Recently I was reading some online discussions about student opinions re. recent cuts in instructional staff owing to budget woes at various major research universities in the US. I read complaints from students who were upset at the loss of beloved (mostly non-tenure track) instructors, and who were angry that their universities did not give these instructors tenure so that these good teachers could stay instead of the loser professors who were tenured. An oft-repeated opinion was that universities should consult students about hiring, firing, and tenure decisions, and that the lack of consultation of students indicates that universities treat students "like children" by not involving them in personnel decisions.
This relates to yesterday's post in that it involves student perception of the goals and structure of a research university and the work done by professors at such universities.
Most of us teach, do research, and participate in professional and institutional service, but undergraduates have little idea about these other aspects, and don't have the information or expertise to evaluate faculty in these other respects. You would think that undergraduates at a research university would be well aware that their professors spend a lot of time doing research, but some don't seem to give this much thought.
I fully support the inclusion of students in some aspects of the hiring and promotion of faculty who teach and advise students. Students should be encouraged to attend interview talks and to participate in discussion opportunities with candidates, and to give their views on candidates for tenure and promotion (but see here and here for what this involves and why it can be complicated).
Student opinion should be one piece of information considered along with all the other factors in hiring and promotion/tenure decisions. If a candidate is rude or patronizing to students, or if a tenure-track faculty member has a consistent record of poor teaching (as demonstrated by a variety of evaluation methods), this is important information.
For students, however, to criticize a university for not bestowing tenure on their favorite teacher (whether tenure-track or not) shows a lack of understanding of all the elements involved in personnel decisions.
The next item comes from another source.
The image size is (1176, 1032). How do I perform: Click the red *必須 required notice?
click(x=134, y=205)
I am not going to get into the complicated general issue of the large numbers of non-tenure track instructors at universities, or the economic factors and implications of this situation. Nor am I implying that universities always make the best and most fair personnel decisions, whether or not in an economic crisis. Clearly they do not.
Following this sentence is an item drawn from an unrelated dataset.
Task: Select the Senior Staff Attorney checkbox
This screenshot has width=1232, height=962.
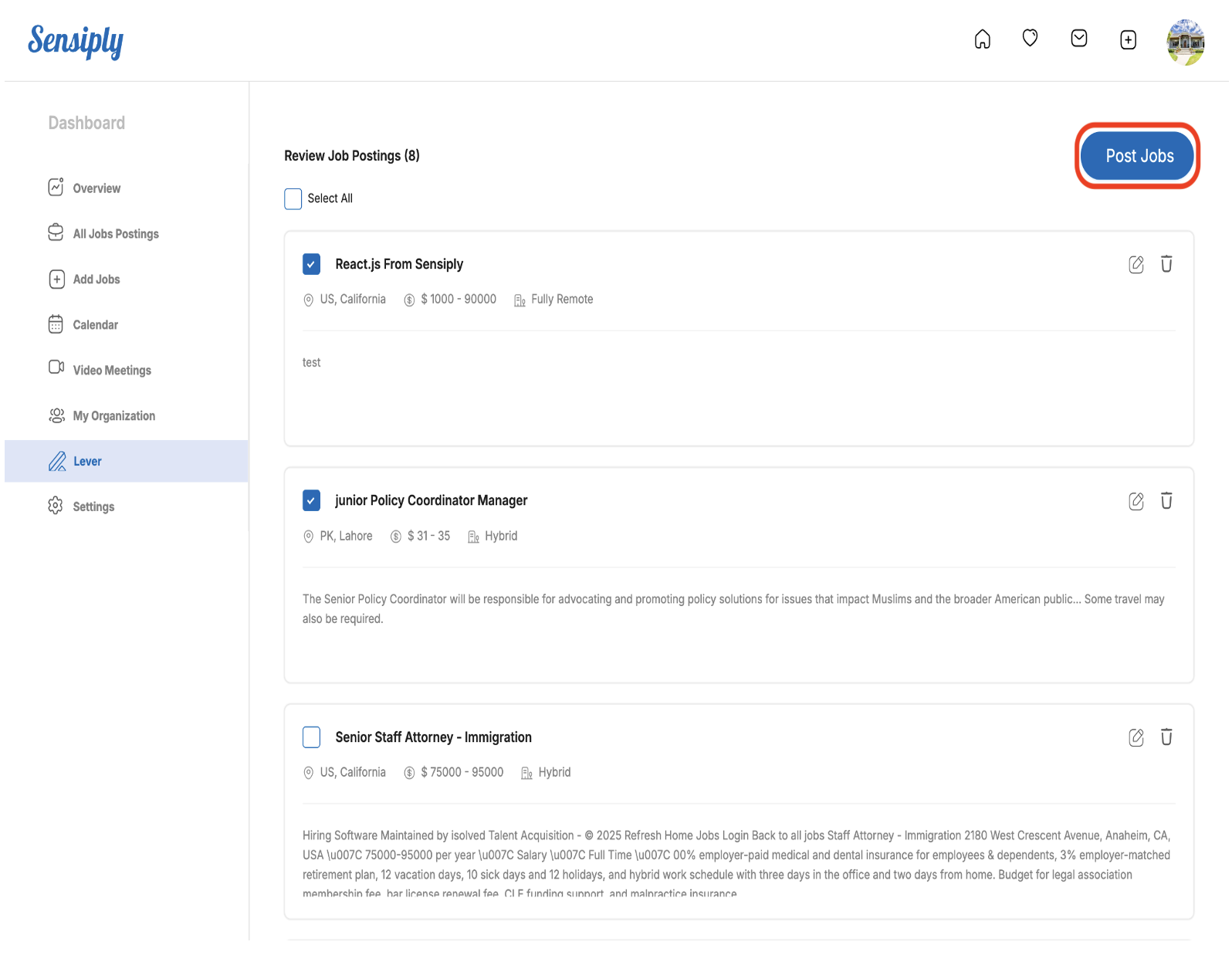Action: (311, 737)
Nevertheless, I think that for students to feel "infantilized" by a university for not being consulted more in employment decisions shows a misunderstanding of what is involved in faculty jobs.
I can understand the frustration of students who, after all, are reacting to the loss of a talented teacher, but I don't feel "infantilized" when my medical clinic hires doctors without consulting me and other "customers" of the clinic, despite the fact that my health and life may be at stake in these decisions. I have to trust that the powers-that-be know what they are doing, know how to evaluate excellence in medical personnel, and will (try to) make the right decisions. So it is with other professions. Academe is not special in this respect.
Even so, I think it is good for students to speak up when a valued teacher's contract is terminated or a talented teacher is not awarded tenure. I have seen such decisions overturned, including in tenure cases, owing to the actions of a group of articulate and well-organized students. The important thing in these cases is that the students convincingly explained and documented the major positive impact that these instructors had on them, rather than just going on the internet to trash their university administrators because an instructor who is "a really cool guy" lost his job.
Is there a way to avoid misunderstandings like this in personnel decisions at universities so that students don't feel so angry when an apparently inexplicable decision is made regarding the employment status of an excellent teacher? Probably not, but those of us at universities could do a better job of explaining our jobs to students, and students who are critical of university personnel decisions could make an effort to find out more about what is involved in the jobs of various species of professor.
If a university seems to have made a truly unfair and bad decision about the hiring/firing/continuation of a beloved teacher, even in an economic crisis, I hope concerned students will speak up in a clear and convincing way and gather as many like-minded people (students, faculty) as possible to do the same; these efforts might have an effect.